Neglectful incontinence care can inflict physical and emotional injuries on nursing home residents. Facilities and staff can be held liable for causing these injuries. When residents are not properly cared for, their emotional state declines and their physical health deteriorates. These wounds diminish their quality of life and can shorten their lifespan.
Incontinence in Nursing Homes
Approximately 50% of elderly nursing home residents experience incontinence. The older the individual, the greater the likelihood that the person will lose control over his or her bowels and bladder. Incontinence isn’t just physiological. It can also be caused by psychological factors including depression.
There are four types of incontinence. Stress incontinence stems from poor bladder control. This causes urine to leak when the individual coughs, sneezes, or exercises.
Individuals can also experience urge incontinence. This occurs because of overactivity within the bladder and causes the individual to feel a sudden, intense urge to empty the bladder.
Overflow incontinence is caused by poor bladder function or blockages within the urethra. This causes a steady dribble of urine caused by the bladder’s inability to void completely.
Finally, functional incontinence occurs when medications or poor mental health make it difficult for individuals to reach the bathroom or determine when they need to go to the bathroom.
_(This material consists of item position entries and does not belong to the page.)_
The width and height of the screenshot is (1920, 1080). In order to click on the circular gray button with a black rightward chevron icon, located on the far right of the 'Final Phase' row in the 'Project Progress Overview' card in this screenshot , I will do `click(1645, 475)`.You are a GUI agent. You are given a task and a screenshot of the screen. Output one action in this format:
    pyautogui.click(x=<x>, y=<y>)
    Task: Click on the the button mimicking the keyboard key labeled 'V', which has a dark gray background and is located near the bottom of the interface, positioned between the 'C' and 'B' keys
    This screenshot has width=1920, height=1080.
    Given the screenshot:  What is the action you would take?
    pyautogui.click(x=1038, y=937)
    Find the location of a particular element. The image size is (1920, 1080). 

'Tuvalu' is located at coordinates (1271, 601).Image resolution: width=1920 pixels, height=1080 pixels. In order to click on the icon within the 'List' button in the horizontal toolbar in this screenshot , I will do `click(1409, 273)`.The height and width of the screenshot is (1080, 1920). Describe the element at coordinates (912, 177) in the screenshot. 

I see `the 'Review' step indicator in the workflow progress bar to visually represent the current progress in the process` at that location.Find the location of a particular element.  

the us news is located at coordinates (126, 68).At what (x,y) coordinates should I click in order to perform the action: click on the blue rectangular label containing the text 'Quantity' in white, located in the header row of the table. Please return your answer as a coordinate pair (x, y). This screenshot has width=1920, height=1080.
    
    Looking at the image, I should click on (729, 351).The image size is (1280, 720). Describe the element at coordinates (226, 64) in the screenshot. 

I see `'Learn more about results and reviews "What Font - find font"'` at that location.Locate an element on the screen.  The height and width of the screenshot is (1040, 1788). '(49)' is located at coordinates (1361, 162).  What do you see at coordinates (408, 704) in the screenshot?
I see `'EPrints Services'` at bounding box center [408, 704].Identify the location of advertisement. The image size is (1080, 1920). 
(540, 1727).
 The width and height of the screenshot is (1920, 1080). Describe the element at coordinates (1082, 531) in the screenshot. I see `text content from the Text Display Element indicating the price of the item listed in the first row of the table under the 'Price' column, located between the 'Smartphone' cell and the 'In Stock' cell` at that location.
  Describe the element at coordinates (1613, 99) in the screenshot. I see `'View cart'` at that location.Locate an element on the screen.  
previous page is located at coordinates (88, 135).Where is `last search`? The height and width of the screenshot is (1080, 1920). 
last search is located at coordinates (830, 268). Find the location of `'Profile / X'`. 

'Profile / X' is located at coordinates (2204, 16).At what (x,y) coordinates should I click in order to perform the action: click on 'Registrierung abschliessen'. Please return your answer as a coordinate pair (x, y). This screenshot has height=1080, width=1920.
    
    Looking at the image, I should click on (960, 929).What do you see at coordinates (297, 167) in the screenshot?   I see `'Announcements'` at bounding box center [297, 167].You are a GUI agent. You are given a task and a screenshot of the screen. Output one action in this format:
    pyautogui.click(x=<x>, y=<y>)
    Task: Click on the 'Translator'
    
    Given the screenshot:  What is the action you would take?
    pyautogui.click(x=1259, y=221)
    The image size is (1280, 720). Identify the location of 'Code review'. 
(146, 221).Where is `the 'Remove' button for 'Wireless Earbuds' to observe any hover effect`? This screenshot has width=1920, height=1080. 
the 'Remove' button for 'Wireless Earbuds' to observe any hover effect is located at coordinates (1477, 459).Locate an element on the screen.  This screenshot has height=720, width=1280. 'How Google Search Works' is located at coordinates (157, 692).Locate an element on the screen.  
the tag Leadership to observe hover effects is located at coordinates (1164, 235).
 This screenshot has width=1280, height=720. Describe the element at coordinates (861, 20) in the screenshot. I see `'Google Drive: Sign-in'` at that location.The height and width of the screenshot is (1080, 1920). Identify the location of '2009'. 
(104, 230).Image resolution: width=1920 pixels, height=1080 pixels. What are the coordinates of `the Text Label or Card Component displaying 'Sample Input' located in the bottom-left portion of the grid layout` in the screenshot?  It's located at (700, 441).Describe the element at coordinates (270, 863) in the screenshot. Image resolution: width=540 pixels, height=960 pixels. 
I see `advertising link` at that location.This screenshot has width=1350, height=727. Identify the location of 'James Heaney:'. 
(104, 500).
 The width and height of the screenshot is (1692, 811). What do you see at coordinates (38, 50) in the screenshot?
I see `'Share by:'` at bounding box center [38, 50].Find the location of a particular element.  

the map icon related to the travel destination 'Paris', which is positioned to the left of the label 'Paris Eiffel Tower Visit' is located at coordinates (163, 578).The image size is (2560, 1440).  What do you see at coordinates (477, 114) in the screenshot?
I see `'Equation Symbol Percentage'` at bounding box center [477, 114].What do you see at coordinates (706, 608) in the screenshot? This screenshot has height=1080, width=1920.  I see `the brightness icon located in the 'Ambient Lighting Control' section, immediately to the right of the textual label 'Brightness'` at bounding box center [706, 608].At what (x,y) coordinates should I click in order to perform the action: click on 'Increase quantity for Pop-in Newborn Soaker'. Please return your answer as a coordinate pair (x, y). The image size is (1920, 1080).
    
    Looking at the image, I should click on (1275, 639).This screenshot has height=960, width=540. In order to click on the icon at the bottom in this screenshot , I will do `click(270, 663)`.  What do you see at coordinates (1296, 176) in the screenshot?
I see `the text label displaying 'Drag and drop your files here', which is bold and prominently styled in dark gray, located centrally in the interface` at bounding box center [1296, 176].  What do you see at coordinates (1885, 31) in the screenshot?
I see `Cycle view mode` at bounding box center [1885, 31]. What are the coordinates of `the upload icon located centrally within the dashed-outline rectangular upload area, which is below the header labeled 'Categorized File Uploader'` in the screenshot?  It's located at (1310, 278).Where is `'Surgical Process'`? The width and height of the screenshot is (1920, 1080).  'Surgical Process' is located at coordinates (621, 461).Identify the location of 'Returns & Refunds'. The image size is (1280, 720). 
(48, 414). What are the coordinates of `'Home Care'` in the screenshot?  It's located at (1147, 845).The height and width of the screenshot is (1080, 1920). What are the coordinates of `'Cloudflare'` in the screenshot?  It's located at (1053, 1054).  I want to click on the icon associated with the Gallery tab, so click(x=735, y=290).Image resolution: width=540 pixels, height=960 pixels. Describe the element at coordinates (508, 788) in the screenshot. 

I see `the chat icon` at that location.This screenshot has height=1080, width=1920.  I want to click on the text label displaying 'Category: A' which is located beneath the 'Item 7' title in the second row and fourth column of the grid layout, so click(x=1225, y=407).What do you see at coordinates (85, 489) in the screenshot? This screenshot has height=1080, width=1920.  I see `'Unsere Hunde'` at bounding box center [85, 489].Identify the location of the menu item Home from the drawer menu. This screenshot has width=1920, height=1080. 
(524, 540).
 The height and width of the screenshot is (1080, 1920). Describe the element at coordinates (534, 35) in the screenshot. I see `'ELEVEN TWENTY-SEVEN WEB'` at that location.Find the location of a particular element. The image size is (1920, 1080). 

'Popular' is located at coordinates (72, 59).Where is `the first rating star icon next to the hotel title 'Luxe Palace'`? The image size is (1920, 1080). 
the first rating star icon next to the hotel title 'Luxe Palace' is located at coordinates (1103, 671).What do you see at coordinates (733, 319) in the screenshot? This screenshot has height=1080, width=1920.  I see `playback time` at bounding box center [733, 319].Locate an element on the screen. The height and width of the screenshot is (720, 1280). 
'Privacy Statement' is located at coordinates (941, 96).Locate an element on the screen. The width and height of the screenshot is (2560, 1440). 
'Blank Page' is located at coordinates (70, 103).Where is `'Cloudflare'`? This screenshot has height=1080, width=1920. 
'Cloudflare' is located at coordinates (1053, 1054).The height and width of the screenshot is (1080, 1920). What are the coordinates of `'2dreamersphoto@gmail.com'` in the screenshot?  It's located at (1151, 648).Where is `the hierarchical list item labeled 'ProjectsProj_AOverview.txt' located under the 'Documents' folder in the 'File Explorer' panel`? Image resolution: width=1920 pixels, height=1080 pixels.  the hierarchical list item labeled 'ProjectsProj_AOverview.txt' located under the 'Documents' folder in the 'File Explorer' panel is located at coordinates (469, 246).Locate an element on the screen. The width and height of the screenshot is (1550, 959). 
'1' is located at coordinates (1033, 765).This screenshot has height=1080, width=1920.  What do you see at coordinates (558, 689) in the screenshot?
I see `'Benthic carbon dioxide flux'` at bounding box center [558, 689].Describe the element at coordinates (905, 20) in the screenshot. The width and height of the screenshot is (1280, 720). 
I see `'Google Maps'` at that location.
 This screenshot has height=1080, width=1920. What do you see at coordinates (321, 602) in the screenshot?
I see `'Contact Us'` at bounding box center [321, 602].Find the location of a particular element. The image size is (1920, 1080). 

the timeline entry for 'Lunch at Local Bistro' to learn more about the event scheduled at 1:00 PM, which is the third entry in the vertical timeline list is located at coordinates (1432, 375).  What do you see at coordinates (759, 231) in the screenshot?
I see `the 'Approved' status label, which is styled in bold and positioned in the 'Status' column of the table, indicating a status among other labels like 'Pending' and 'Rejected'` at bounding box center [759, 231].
Physical conditions such as arthritis can also make it difficult to unfasten clothing when residents reach the bathroom.
Nursing home staff have a duty of care that includes properly supervising patients for signs of incontinence. They must also assist patients who need help using toilet facilities. Nursing homes cannot deny access to toilets as a form of control or punishment.
Physical Injuries & Incontinence
Incontinence can introduce bacteria and viruses into the bloodstream if urine or fecal matter make contact with open wounds or through mucous membranes. This can cause life-threatening infections. Individuals with incontinence may wear adult diapers that can cause rashes and reduce the protective barrier provided by the skin. Individuals may also suffer persistent and difficult to treat urinary tract infections.
People who live with incontinence can exhibit signs of anger and depression. Many reduce their physical activity and social engagement. This creates a downward spiral of emotional health. This can exacerbate existing mental health conditions, facilitate suicidal thoughts, and increase the risk of developing dementia or Alzheimer’s.